My wife and I are responsible for the quality and success of our marriage even if the world assembles against us. I truly believe that even if every other marriage on the planet were to fail, if everyone we know constantly criticized us for remaining committed to one another, and even if the federal government outlawed marriage as we know it, Mrs. Happy and I would still be accountable to God for loving each other the way He intended. Our world, fortunately, isn't quite as hostile as all that, but it is still a generally discouraging place for those of us who value marriage. So we look for encouragement wherever we can find it, and God has blessed us with a huge source of encouragement in our pastor and his wife.

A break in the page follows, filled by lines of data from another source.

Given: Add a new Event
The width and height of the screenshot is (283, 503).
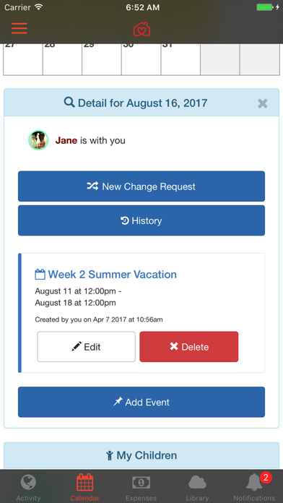Looking at the screenshot, I should (142, 402).
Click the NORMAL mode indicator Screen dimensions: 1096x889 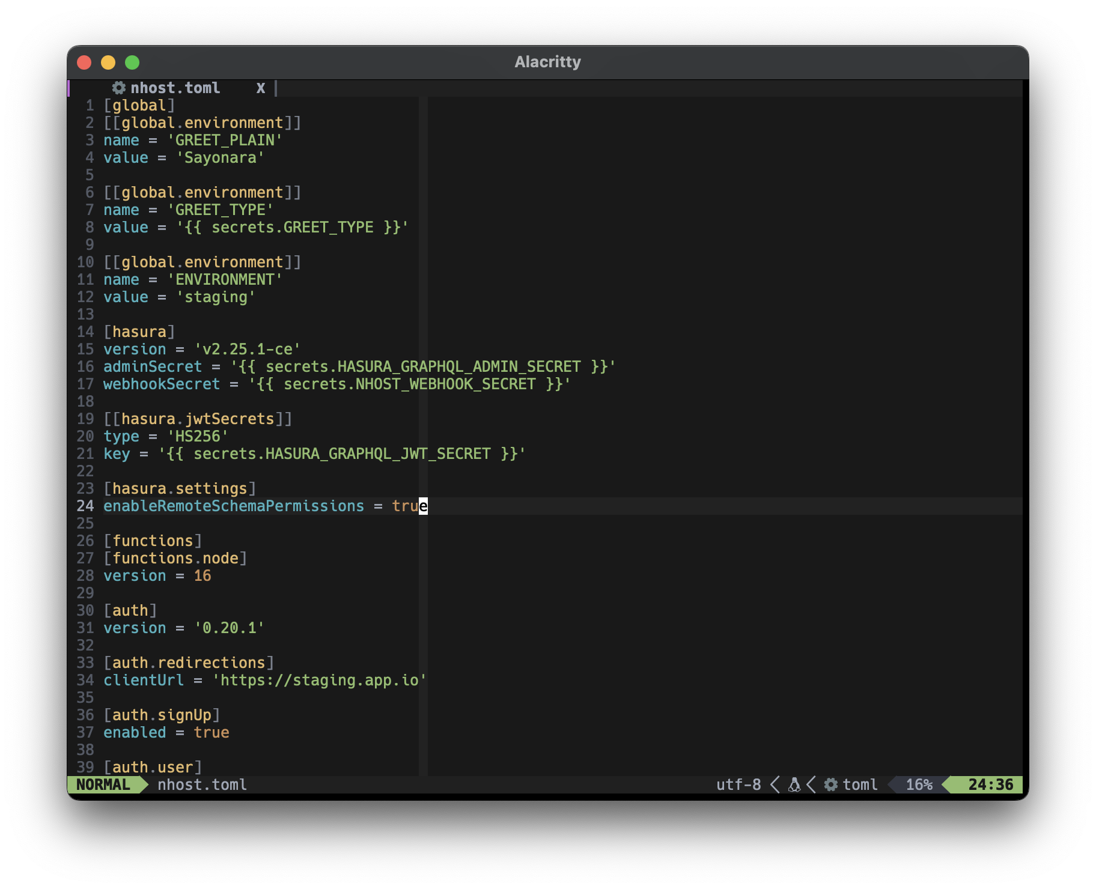pyautogui.click(x=103, y=784)
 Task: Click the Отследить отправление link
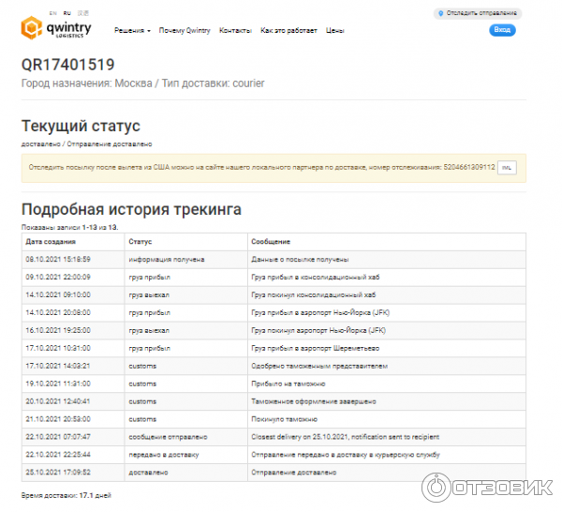click(x=479, y=13)
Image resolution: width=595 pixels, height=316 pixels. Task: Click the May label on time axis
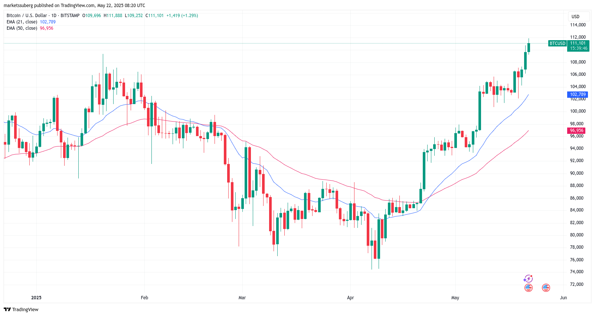pyautogui.click(x=455, y=297)
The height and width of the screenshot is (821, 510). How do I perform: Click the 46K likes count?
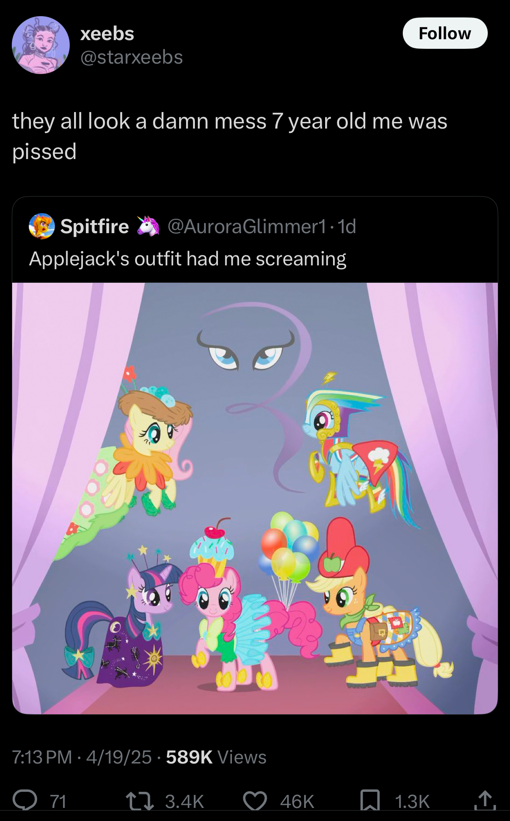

Sad to say, but pastors' families usually fall well short of role model status. Their wives gossip worse than anyone, and their kids cut a wide swath of mayhem throughout their childhood and teenage years. Steve and Shelley Switzer, along with their three wonderful children, are notable exceptions to this rule. Every member of their family loves Jesus and is devoted to ministry. They are a God-centered family, full of love and worthy of emulation, and they are an inspiration to my wife and me.

We celebrated our sixth anniversary last week, while Steve and Shelley celebrated their 18th in December. I asked them each to write a little something about having been married for that long. I will post their thoughts tomorrow and Wednesday.

I thank God for them, for their family, and for the example they provide to all of us.